* [Directions for this task]:
Only the lines from the start of the data to the line containing "Viewport: 851px width, 460px height.", both included, should be output, exactly and without pictures.

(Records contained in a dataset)
---------------

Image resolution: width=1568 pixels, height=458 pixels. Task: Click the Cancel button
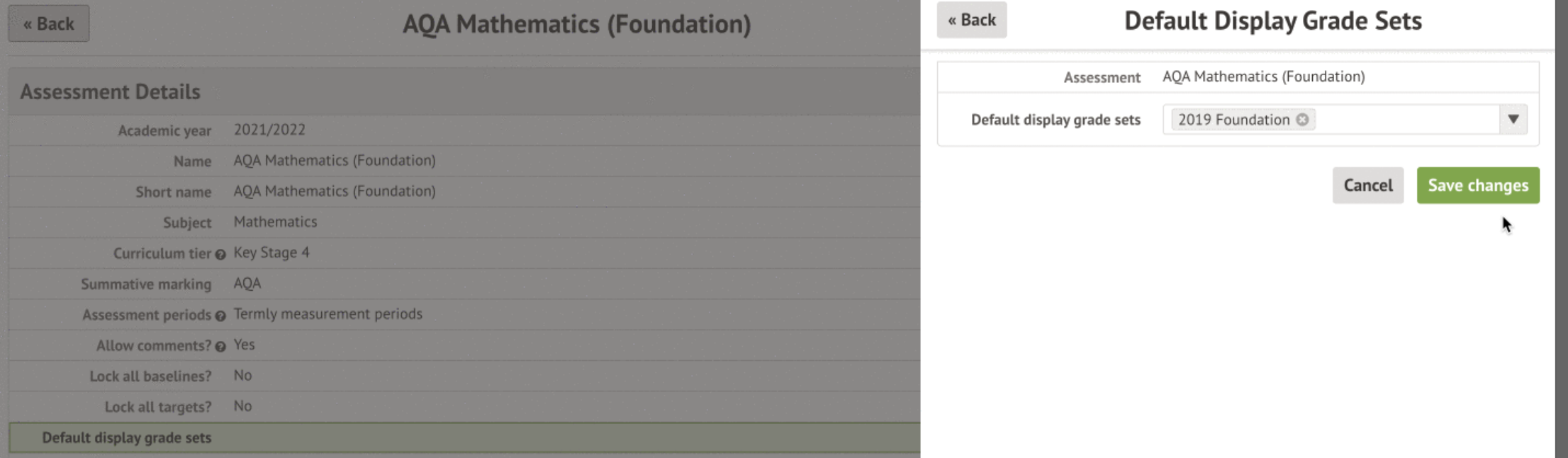[x=1367, y=186]
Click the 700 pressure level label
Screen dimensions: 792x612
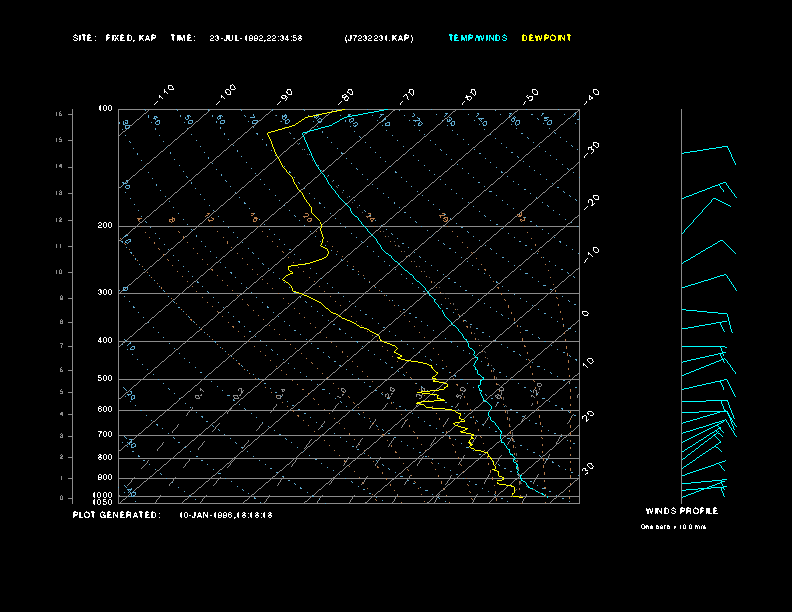click(x=105, y=435)
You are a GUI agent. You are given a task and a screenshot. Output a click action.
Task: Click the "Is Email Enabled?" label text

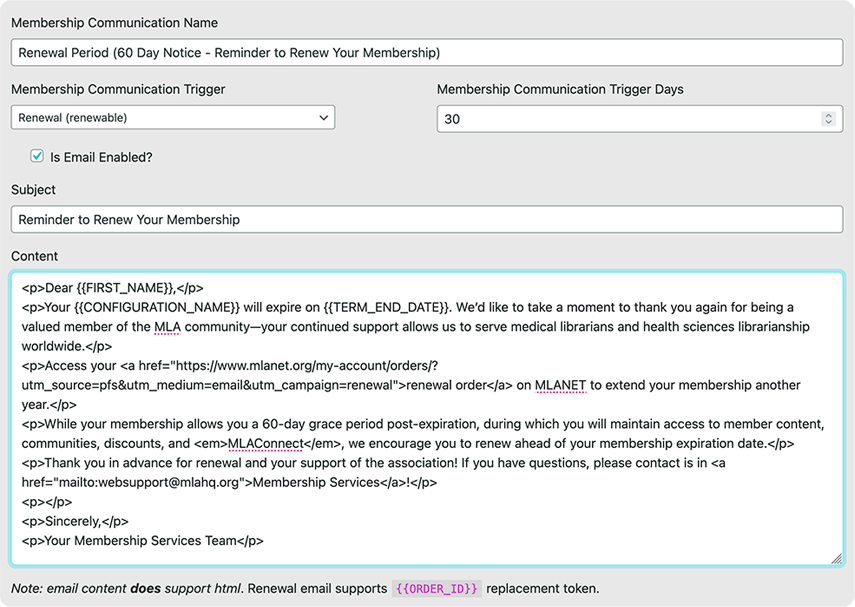(x=101, y=157)
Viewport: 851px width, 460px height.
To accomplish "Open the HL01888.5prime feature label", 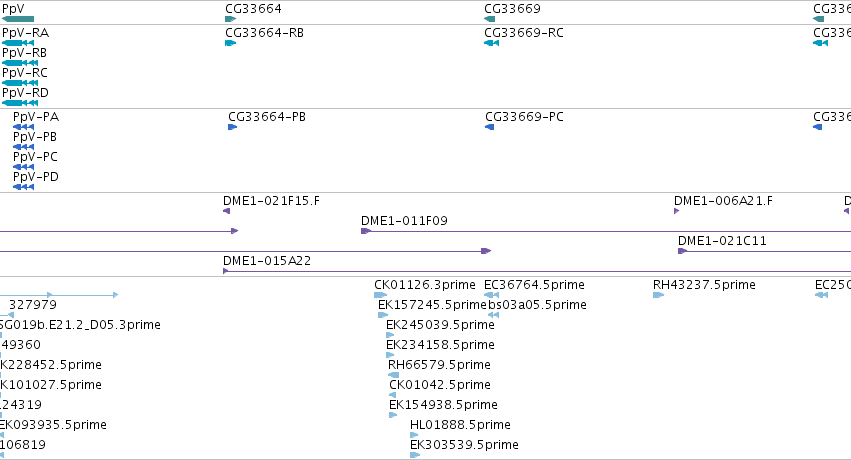I will (460, 425).
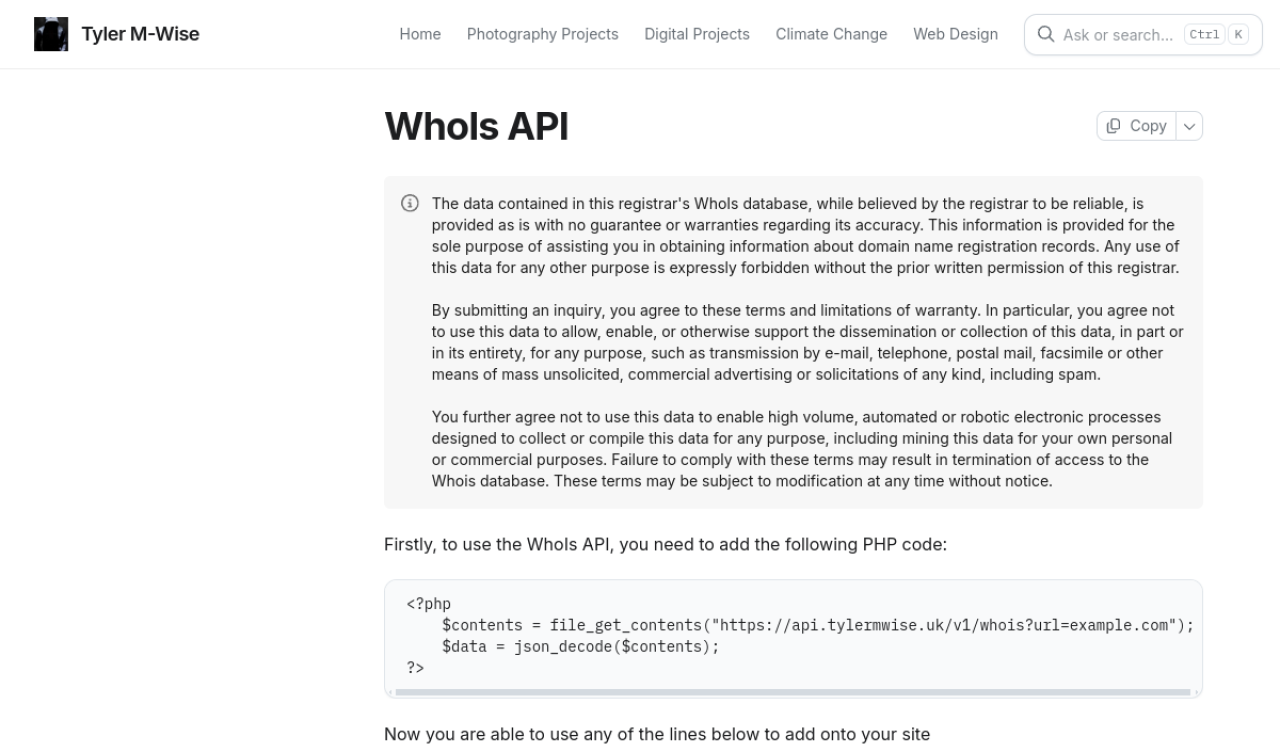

---------------

* [Answer below]:
Image resolution: width=1568 pixels, height=458 pixels. Task: Click the Cancel button
[x=1367, y=186]
Click the 700 pressure level label
Screen dimensions: 792x612
click(x=105, y=435)
You are a GUI agent. You are given a task and a screenshot. Output a click action.
Task: Click the "Is Email Enabled?" label text

(x=101, y=157)
Viewport: 851px width, 460px height.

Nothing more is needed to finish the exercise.